— Work instructions —
Return exactly the lines of the records below, starting at the line that contains "113學年度文學院學士班EMI課程地圖 (842, 716)" and ending at the line that contains "細水長流 (158, 1185)", with both of those lines kept.

— Entries provided —
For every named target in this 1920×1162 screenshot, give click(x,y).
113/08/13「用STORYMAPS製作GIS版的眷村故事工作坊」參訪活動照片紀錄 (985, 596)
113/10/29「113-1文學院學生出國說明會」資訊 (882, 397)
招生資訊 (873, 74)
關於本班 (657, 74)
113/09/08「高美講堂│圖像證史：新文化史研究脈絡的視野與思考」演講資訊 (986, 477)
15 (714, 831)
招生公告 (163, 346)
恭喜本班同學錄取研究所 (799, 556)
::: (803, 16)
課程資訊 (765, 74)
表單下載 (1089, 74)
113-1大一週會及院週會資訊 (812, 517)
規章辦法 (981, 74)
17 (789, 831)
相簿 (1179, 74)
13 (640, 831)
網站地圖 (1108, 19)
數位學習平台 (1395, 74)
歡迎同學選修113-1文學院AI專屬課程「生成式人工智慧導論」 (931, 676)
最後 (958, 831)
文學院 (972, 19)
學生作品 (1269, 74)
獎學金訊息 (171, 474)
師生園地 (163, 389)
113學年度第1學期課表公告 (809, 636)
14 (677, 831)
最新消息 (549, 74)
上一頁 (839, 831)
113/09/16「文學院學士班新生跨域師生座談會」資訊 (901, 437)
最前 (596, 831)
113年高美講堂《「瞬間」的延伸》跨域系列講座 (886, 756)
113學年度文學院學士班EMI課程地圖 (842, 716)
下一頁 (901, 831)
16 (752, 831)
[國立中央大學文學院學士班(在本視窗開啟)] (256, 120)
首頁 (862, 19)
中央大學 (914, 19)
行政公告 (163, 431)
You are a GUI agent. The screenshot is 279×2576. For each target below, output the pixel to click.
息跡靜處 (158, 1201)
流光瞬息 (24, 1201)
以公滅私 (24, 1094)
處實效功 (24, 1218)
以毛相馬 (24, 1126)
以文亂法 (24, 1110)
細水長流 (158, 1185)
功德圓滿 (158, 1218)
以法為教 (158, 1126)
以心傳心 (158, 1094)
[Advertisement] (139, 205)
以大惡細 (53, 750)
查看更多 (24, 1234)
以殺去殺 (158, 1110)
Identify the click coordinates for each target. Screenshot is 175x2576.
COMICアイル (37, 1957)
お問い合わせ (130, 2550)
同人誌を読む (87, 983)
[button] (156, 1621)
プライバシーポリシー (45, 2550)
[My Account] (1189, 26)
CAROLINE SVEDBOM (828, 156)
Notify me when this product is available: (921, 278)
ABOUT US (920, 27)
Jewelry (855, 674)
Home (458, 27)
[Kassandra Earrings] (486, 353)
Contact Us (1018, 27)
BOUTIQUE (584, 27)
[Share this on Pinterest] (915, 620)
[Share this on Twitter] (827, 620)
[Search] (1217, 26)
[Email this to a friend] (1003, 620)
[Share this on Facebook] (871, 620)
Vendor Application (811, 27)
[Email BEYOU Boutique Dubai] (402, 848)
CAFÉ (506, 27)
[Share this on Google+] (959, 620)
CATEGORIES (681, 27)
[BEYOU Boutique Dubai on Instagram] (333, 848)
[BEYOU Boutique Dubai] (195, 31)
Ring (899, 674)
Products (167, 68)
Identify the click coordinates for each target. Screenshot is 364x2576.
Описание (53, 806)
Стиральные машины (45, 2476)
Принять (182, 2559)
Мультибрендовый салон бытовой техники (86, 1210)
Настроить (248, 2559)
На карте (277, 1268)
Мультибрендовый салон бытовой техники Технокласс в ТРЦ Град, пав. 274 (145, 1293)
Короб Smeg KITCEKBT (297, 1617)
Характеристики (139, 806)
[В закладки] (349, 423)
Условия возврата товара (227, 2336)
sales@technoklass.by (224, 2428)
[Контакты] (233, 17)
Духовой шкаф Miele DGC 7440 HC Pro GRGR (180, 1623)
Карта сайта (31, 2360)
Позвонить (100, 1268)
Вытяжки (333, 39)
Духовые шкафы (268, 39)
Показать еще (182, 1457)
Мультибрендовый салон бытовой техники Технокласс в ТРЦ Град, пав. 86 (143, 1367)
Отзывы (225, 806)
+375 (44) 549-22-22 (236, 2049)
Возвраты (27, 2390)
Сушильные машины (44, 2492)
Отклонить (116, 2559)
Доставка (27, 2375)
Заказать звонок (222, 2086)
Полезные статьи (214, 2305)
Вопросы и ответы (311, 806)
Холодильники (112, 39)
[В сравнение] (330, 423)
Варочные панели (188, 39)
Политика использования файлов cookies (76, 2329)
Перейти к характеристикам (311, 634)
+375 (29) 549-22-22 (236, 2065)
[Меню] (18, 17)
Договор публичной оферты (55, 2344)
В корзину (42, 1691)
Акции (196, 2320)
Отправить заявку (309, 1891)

— Solution to this exercise —
113學年度文學院學士班EMI課程地圖 (842, 716)
下一頁 (901, 831)
16 (752, 831)
[國立中央大學文學院學士班(在本視窗開啟)] (256, 120)
首頁 (862, 19)
中央大學 (914, 19)
行政公告 (163, 431)
You are a GUI agent. The screenshot is 279×2576. For each target below, output the pixel to click.
息跡靜處 (158, 1201)
流光瞬息 (24, 1201)
以公滅私 (24, 1094)
處實效功 (24, 1218)
以毛相馬 (24, 1126)
以文亂法 (24, 1110)
細水長流 (158, 1185)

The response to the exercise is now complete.